Your answer must be the line containing "Screen dimensions: 844x610" and each following line to the end of the listing below, copied exactly, with pictures removed and nothing added.

○ ○ ○ ○ ○ ○ ○

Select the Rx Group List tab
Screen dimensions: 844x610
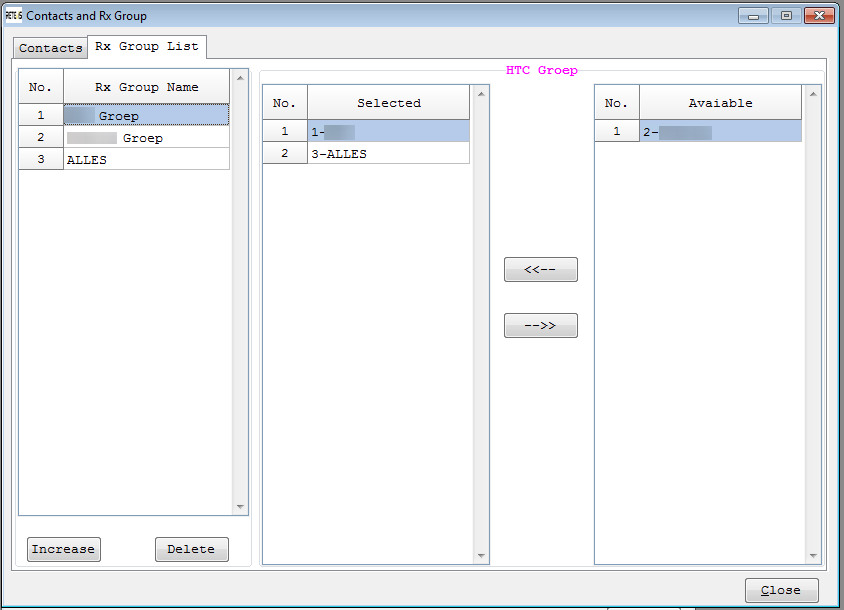[147, 46]
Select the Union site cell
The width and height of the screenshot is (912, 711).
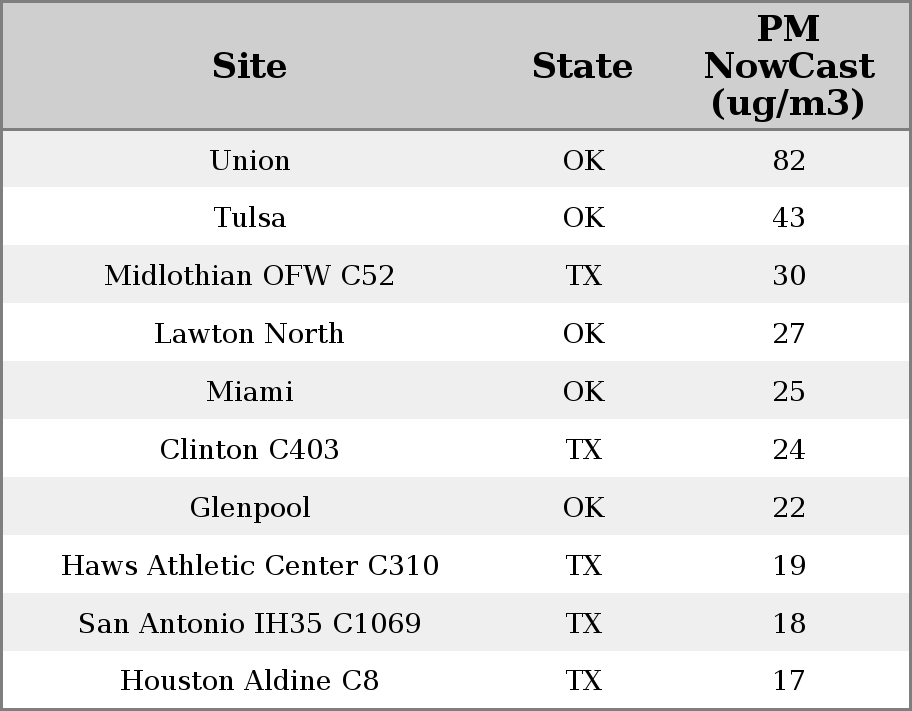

○ ○ ○ ○ ○ ○ ○

(Output below)
Screen dimensions: 844x610
[147, 46]
Select the Union site cell
The width and height of the screenshot is (912, 711).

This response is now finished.